Entrevista de Ismail Xavier (publicada originalmente em 25/4/2007)
“O cinema é muita coisa para cada um de nós”, diz Xavier
A coluna Coisas de Cinema publica hoje uma entrevista com um homem que vive cinema 24 horas por dia. Ou quase. Se não assiste filmes, leciona sobre eles. Se não está ensinando, escreve os livros sobre a sétima arte. Quando descansa (é raro – “vida corrida”, ele me respondeu em um e-mail algumas semanas atrás), aproveita para se atualizar das novas fitas, para analisar os pretensos talentos das telonas. Assim é Ismail Xavier, um senhor de 60 anos (aparenta menos), com um vasto currículo – diga-se de passagem, invejável. Tem todos os títulos acadêmicos possíveis: professor, mestre, PhD, doutor, livre-docente, pós-doutor etc. Deu aulas, além do Brasil, nos Estados Unidos e França. Como escrevi acima, ainda teve tempo de lançar mais de dez livros desde 1977.
No questionário, que demorou cerca de três meses para ser concretizado (as trocas de e-mails foram muitas), Ismail Xavier comenta diversos temas, como a retomada do cinema nacional e a Lei do Esporte, que poderia beneficiar o setor cultural. Esta é a quinta entrevista desta coluna. As outras tiveram o diretor de cinema Cacá Diegues, o crítico de cinema Rubens Ewald Filho, o jornalista Juca Kfouri e o apresentador de TV Marcelo Tas como protagonistas.
Desde a retomada do cinema nacional, em 1994, quais são as revelações brasileiras?
É mais fácil falar dos últimos dez anos, quando houve a recuperação do cinema de longa-metragem. As revelações de diretores são Beto Brant [de “O Invasor” – 2005], Luiz Fernando Carvalho [de “Lavoura Arcaica” – 2001], Tatá Amaral, Roberto Moreira [ambos de “Antônia – O Filme” – 2006], Cláudio Assis [de “Amarelo Manga” – 2002], Marcelo Gomes, Paulo Caldas [ambos de “Cinema, Aspirinas e Urubus” – 2005], Lírio Ferreira [de “Árido Movie” – 2004] e Cláudio Torres [de “Redentor” – 2004].

..............................

- _Atividades_
1 – Responda com base na entrevista:
(a) Qual é a idade de Ismail Xavier?
(b) Quanto tempo levou para o questionário ser concretizado?
(c) Em que ano ocorreu a retomada do cinema nacional?
2 – Reescreva o trecho da entrevista que começa em "No questionário, que" e termina em "as revelações brasileiras?", substituindo "três meses" por "dois meses".

..............................

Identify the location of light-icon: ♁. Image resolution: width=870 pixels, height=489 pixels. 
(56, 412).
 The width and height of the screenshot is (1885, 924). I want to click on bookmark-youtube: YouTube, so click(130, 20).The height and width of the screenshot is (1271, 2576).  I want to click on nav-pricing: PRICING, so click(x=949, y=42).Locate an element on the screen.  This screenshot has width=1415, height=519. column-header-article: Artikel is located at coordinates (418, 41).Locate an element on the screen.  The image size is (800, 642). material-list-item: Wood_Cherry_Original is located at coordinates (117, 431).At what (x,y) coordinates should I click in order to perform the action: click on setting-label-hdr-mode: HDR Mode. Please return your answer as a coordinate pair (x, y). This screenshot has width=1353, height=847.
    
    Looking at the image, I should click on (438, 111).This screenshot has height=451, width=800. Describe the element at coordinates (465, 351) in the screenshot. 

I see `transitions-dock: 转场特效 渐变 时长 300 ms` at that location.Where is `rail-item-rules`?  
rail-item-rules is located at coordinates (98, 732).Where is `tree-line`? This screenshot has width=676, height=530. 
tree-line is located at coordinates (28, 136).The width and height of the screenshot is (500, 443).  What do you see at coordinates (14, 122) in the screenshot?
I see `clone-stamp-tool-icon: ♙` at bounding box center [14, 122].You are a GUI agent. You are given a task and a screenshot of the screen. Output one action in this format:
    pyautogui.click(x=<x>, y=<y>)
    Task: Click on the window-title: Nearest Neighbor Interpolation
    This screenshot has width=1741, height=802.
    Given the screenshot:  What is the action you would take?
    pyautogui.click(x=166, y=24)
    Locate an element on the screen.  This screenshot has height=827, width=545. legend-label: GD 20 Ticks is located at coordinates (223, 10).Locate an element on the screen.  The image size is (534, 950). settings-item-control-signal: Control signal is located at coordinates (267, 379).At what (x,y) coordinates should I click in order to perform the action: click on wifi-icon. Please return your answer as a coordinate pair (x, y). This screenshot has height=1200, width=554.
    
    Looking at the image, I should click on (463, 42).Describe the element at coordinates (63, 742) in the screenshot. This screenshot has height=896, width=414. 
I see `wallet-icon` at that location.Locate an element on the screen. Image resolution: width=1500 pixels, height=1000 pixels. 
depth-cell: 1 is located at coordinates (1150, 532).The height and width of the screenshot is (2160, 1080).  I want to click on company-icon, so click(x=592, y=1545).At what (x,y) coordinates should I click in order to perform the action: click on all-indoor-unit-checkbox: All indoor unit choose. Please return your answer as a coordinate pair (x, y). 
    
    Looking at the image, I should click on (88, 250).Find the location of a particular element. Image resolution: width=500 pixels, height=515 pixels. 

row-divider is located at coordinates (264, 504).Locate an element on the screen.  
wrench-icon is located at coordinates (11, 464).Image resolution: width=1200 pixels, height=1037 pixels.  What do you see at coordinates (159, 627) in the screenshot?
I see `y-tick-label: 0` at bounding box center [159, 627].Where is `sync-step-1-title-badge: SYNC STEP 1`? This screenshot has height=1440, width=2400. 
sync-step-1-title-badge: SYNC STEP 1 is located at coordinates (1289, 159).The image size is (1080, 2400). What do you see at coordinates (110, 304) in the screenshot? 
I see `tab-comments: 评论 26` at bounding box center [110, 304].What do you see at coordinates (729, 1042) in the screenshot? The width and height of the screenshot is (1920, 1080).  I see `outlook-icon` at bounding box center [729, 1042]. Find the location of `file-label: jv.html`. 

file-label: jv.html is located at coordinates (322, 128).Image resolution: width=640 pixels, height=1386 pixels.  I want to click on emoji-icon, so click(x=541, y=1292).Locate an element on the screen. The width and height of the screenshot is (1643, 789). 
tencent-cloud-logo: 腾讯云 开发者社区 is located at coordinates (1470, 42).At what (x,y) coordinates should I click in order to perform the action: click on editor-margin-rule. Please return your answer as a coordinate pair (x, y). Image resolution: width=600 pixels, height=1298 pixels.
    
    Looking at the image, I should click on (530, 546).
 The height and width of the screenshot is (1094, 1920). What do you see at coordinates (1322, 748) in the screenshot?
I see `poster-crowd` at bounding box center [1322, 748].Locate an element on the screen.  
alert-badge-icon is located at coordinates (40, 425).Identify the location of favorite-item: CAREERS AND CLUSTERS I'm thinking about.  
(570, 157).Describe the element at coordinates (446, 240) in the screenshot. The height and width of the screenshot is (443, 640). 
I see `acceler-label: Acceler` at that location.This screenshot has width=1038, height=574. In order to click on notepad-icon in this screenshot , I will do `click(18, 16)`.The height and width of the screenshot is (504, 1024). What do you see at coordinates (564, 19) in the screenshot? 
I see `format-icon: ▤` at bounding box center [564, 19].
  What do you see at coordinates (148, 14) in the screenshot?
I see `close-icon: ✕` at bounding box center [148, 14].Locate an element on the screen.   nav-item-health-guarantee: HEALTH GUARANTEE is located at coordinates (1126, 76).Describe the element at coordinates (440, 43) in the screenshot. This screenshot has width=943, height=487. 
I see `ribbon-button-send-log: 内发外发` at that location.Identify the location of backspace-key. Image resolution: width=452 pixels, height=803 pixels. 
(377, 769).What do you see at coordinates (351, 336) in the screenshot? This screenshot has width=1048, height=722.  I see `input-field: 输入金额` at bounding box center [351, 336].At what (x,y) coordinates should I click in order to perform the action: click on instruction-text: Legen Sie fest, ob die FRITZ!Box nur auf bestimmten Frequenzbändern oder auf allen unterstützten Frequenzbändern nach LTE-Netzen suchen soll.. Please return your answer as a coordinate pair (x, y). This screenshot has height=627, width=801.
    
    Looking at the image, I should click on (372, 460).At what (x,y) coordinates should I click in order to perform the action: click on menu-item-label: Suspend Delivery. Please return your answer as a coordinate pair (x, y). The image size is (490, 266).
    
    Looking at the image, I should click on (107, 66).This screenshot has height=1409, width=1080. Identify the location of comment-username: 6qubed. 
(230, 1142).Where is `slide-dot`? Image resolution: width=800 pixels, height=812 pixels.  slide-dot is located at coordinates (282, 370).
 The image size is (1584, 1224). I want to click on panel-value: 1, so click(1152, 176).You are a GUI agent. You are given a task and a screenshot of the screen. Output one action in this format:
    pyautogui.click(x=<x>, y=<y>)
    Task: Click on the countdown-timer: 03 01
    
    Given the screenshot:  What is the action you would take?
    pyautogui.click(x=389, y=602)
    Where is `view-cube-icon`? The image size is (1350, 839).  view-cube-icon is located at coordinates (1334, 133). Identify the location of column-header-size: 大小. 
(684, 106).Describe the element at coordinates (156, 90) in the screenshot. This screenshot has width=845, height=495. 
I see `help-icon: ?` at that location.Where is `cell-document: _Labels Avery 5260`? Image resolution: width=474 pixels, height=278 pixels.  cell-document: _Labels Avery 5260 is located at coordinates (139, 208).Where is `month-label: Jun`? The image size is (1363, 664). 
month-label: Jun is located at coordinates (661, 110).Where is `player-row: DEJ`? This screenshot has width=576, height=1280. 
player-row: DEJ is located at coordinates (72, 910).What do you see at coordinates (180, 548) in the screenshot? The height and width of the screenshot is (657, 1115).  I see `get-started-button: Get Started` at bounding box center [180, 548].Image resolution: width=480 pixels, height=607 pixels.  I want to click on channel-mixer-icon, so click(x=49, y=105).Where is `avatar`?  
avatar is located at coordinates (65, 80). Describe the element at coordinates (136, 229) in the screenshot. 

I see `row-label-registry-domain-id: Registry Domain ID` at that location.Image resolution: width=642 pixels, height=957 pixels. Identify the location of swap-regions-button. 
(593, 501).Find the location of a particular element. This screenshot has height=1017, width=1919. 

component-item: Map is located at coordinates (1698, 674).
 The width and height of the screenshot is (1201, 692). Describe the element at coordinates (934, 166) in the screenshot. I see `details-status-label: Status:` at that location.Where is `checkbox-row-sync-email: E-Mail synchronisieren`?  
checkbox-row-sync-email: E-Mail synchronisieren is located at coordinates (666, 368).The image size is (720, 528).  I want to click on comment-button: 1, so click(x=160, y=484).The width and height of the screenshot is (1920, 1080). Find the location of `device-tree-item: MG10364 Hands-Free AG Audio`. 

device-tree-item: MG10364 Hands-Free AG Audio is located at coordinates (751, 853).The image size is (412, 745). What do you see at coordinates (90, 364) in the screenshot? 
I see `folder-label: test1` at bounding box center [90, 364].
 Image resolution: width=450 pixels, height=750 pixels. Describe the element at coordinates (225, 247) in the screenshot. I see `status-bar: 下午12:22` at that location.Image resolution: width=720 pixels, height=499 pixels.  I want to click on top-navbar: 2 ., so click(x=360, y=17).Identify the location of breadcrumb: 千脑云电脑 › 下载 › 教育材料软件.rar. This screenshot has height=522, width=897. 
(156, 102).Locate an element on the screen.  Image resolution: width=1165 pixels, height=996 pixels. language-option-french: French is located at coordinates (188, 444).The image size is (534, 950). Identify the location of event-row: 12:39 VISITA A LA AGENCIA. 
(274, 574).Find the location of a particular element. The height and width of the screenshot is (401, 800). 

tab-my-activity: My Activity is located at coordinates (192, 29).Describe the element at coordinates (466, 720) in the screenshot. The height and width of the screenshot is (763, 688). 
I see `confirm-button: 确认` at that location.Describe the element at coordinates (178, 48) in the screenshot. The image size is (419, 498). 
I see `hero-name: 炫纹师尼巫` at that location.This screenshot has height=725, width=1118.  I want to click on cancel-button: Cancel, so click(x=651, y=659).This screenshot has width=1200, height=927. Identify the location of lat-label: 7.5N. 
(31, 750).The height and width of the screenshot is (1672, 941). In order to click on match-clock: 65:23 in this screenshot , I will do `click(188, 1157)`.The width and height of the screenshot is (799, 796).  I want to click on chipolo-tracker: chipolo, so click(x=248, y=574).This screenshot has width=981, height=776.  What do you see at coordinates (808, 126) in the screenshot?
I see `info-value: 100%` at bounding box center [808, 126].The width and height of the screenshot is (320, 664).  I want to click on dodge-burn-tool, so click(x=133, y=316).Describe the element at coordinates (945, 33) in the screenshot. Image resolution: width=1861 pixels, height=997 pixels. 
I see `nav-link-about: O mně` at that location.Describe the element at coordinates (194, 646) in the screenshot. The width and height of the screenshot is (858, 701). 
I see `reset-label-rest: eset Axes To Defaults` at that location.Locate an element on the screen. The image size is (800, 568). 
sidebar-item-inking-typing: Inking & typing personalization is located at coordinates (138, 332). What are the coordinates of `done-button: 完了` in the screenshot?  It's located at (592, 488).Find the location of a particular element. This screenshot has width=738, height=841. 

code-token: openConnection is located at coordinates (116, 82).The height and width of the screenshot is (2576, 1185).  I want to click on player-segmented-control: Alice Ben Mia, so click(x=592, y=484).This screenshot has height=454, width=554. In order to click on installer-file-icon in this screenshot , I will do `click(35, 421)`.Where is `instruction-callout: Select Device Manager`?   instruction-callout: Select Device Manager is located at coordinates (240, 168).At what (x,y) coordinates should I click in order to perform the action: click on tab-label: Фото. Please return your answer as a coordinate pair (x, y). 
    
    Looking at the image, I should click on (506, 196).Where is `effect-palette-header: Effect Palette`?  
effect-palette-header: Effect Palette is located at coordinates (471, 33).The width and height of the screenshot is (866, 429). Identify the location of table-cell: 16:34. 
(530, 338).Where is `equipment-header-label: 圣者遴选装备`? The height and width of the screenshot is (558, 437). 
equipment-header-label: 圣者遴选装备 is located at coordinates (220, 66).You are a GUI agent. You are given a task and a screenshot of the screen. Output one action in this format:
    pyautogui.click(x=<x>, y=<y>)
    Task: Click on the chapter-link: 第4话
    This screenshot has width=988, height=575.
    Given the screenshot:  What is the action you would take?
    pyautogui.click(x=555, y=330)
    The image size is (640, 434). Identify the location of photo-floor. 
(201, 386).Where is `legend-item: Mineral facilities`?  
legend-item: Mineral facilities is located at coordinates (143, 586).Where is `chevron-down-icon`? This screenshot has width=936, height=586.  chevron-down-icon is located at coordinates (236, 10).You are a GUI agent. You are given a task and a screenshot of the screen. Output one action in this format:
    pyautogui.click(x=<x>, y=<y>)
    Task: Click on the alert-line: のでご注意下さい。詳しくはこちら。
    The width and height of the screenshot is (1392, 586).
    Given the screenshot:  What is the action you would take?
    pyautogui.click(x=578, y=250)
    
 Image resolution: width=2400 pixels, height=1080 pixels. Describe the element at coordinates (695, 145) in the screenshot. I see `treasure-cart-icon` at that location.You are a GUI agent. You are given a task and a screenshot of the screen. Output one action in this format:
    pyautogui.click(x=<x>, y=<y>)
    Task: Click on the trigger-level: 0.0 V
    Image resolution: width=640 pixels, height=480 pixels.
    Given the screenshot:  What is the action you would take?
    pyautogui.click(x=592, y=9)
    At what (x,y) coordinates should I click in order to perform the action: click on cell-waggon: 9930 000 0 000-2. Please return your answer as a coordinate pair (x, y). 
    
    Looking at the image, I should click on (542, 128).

..............................

- _Gabarito_
1 –
(a) 60 anos.
(b) Cerca de três meses.
(c) Em 1994.

2 –
No questionário, que demorou cerca de dois meses para ser concretizado (as trocas de e-mails foram muitas), Ismail Xavier comenta diversos temas, como a retomada do cinema nacional e a Lei do Esporte, que poderia beneficiar o setor cultural. Esta é a quinta entrevista desta coluna. As outras tiveram o diretor de cinema Cacá Diegues, o crítico de cinema Rubens Ewald Filho, o jornalista Juca Kfouri e o apresentador de TV Marcelo Tas como protagonistas.
Desde a retomada do cinema nacional, em 1994, quais são as revelações brasileiras?